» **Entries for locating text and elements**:
start
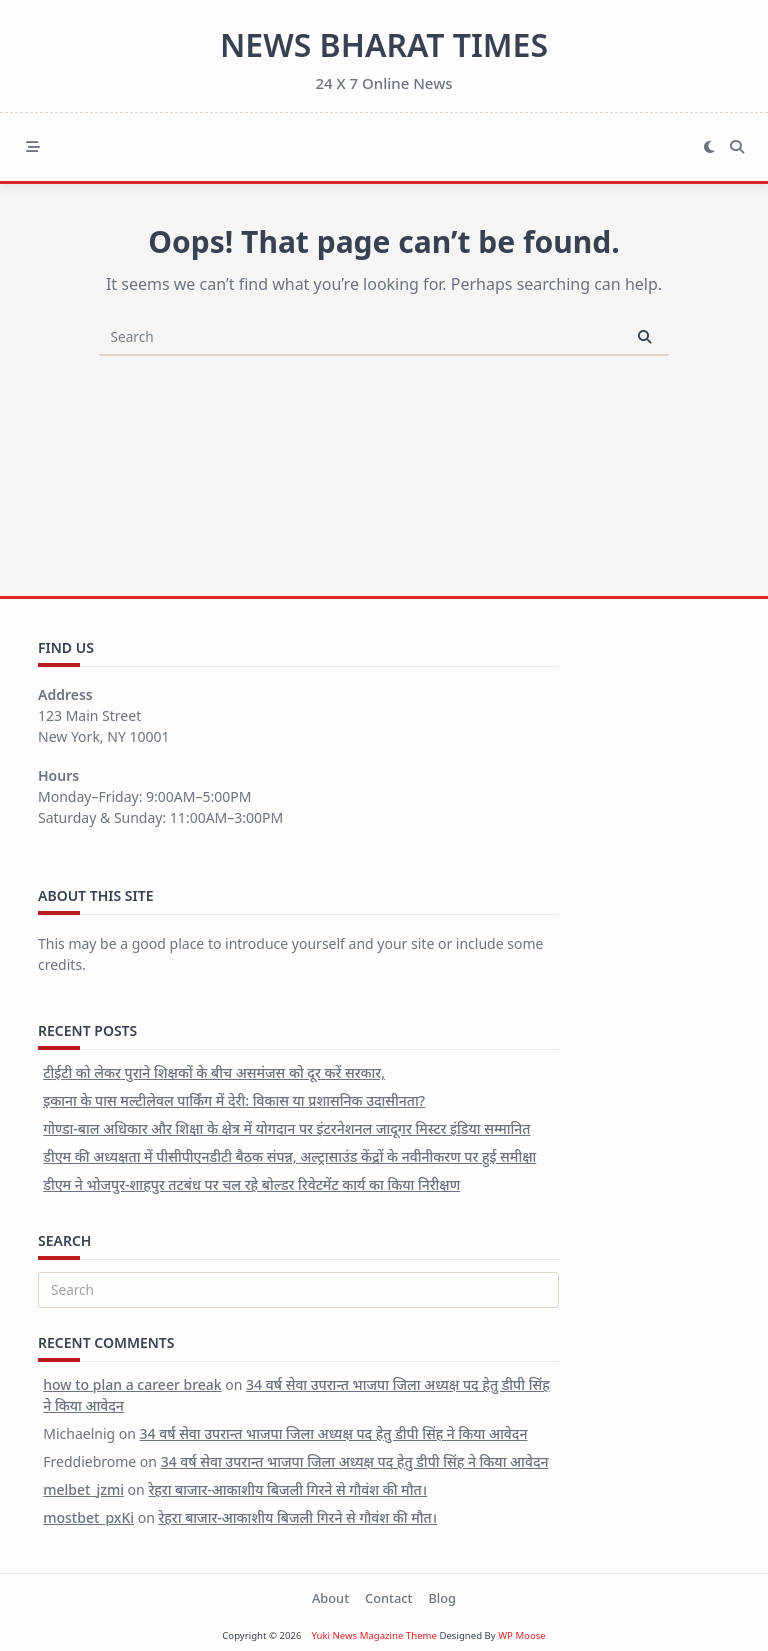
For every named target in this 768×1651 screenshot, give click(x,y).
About (330, 1598)
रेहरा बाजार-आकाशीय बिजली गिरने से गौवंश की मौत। (287, 1489)
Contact (388, 1598)
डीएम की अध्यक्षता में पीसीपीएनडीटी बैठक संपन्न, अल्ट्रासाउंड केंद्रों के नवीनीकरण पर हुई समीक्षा (289, 1156)
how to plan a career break (132, 1384)
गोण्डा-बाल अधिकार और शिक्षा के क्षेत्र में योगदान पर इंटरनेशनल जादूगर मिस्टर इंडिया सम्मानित (286, 1128)
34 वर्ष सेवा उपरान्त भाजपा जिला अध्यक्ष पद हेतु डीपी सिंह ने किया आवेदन (334, 1433)
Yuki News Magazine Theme (374, 1635)
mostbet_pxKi (88, 1517)
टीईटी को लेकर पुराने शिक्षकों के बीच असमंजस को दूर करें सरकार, (214, 1072)
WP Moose (522, 1635)
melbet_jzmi (83, 1489)
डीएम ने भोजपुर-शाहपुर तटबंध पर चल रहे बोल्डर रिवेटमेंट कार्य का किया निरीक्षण (251, 1184)
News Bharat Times (384, 44)
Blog (442, 1598)
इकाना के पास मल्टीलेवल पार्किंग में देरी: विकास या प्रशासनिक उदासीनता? (234, 1100)
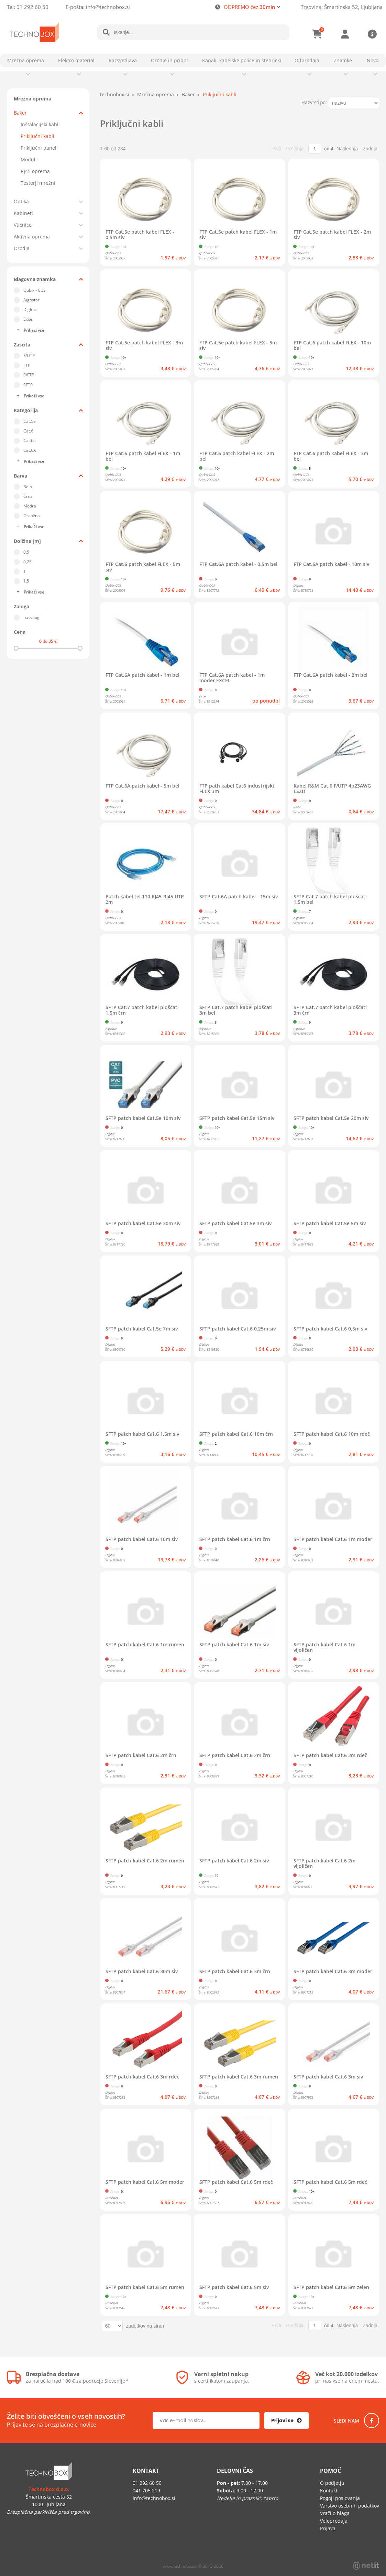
end
» **TASK TO COMPLETE**: Write out the entries above as a numbered list. Skip any blank lines and leave out the pictures.

» **RESULT FOR THIS EXERCISE**:
1. For every named target in this 768×1651 screenshot, give click(x,y).
2. About (330, 1598)
3. रेहरा बाजार-आकाशीय बिजली गिरने से गौवंश की मौत। (287, 1489)
4. Contact (388, 1598)
5. डीएम की अध्यक्षता में पीसीपीएनडीटी बैठक संपन्न, अल्ट्रासाउंड केंद्रों के नवीनीकरण पर हुई समीक्षा (289, 1156)
6. how to plan a career break (132, 1384)
7. गोण्डा-बाल अधिकार और शिक्षा के क्षेत्र में योगदान पर इंटरनेशनल जादूगर मिस्टर इंडिया सम्मानित (286, 1128)
8. 34 वर्ष सेवा उपरान्त भाजपा जिला अध्यक्ष पद हेतु डीपी सिंह ने किया आवेदन (334, 1433)
9. Yuki News Magazine Theme (374, 1635)
10. mostbet_pxKi (88, 1517)
11. टीईटी को लेकर पुराने शिक्षकों के बीच असमंजस को दूर करें सरकार, (214, 1072)
12. WP Moose (522, 1635)
13. melbet_jzmi (83, 1489)
14. डीएम ने भोजपुर-शाहपुर तटबंध पर चल रहे बोल्डर रिवेटमेंट कार्य का किया निरीक्षण (251, 1184)
15. News Bharat Times (384, 44)
16. Blog (442, 1598)
17. इकाना के पास मल्टीलेवल पार्किंग में देरी: विकास या प्रशासनिक उदासीनता? (234, 1100)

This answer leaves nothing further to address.